Não é a celebração que todos nós queremos neste, ou em qualquer Natal. Mas os açorianos conhecem bem esta
realidade. Fomos embalados com despedidas
e com Natais. Como escreveu o poeta
Almeida Firmino: sempre vazio o teu lugar à mesa e a tua voz cada vez mais
distante. Muitos sem cartas, outros
com uma carta escrita semanas antes da época, e mais tarde, muito mais tarde,
pelo telefone e pela magia das mensagens radiofónicas que as estações de rádio
transmitiam, num passado não muito longínquo.

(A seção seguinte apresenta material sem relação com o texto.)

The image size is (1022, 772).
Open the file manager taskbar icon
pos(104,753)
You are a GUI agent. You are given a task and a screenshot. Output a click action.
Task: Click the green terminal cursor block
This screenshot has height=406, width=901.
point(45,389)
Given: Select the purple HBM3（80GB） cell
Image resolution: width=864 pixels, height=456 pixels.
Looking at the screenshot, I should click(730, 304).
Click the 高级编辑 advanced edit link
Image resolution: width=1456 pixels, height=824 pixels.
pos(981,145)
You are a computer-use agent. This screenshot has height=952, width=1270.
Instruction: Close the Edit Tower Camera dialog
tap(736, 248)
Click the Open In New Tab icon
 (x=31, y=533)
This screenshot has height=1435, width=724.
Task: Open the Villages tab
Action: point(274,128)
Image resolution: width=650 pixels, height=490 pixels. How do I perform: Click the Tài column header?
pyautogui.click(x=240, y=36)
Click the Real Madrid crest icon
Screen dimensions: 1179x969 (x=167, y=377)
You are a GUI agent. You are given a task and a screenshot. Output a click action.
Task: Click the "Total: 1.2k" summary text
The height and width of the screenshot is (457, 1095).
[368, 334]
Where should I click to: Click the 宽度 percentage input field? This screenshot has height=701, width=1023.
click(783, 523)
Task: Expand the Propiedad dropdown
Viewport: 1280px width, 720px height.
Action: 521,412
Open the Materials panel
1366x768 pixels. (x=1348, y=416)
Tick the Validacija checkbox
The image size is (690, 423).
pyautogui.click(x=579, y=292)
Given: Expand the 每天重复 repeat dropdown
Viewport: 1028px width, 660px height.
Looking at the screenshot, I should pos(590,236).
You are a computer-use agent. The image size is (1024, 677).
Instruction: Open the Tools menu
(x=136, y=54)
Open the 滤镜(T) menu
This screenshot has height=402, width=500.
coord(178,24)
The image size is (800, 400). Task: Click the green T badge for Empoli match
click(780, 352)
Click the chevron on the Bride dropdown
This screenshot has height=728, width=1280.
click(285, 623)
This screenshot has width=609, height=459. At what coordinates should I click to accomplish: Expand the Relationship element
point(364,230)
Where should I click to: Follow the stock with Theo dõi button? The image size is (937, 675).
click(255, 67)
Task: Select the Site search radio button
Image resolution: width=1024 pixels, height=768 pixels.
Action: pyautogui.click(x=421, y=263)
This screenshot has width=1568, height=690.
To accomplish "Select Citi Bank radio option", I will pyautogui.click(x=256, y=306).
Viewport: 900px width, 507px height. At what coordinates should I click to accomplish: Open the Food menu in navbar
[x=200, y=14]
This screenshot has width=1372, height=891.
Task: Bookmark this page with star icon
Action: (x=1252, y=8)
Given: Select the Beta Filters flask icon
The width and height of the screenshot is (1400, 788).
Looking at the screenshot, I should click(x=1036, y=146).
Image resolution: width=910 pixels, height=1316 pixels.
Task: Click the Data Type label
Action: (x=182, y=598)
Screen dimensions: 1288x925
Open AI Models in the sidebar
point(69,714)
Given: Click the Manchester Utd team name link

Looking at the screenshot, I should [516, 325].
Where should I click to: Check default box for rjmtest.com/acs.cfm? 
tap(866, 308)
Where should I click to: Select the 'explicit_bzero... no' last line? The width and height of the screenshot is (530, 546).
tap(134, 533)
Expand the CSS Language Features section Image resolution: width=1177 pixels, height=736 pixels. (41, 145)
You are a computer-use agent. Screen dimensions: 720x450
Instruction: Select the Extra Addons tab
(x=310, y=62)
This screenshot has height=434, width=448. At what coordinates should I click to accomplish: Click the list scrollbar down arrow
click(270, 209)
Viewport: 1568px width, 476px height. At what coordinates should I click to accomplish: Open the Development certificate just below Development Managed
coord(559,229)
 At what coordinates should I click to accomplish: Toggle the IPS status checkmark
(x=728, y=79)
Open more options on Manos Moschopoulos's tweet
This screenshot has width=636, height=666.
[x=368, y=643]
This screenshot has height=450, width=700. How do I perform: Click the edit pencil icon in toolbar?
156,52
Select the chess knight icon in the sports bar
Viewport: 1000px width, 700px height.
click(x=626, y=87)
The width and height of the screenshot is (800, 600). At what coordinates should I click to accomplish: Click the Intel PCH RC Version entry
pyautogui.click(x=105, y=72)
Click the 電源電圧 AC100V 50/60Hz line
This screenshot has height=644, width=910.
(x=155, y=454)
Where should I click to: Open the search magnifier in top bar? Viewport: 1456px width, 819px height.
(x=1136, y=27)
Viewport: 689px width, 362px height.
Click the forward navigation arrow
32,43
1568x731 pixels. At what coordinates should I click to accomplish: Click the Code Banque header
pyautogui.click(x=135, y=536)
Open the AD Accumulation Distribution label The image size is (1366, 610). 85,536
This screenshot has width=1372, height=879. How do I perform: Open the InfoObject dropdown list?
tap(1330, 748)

Mensagens que aqueciam os lares açorianos em ambos os lados do
Atlântico.
O Natal de 2020, será diferente. Para
os açor-americanos e açor-canadianos, de todas as gerações, conscientes da sua
história e do seu legado cultural, é apenas a repetição, adoçada com as novas
plataformas da tecnologia, de tantos Natais vividos pelos seus antepassados. A dramatização exibida em alguns segmentos da
nossa Diáspora, só nos mostra que nem todos estão conscientes das vivências do
nosso povo.
Nenhuma família quer viver um Natal à distância! A escolha determinará o nosso compromisso com
a nossa família, porque como tem sido dito: é melhor este Natal sem a
celebração em família, do que os futuros Natais sem um membro da família. A escolha, e o comportamento no seio das
famílias dos açor-descendentes, vivendo no continente norte-americano, também
determina o grau de distanciamento com que estão da sua realidade
histórica.
Boas Festas, que mesmo vindo de longe, e com o distanciamento social deste
Natal, contêm o sentimento único de uma saudade que nem sempre chora, mas que
sempre fez parte dos Açores e dos primos da América.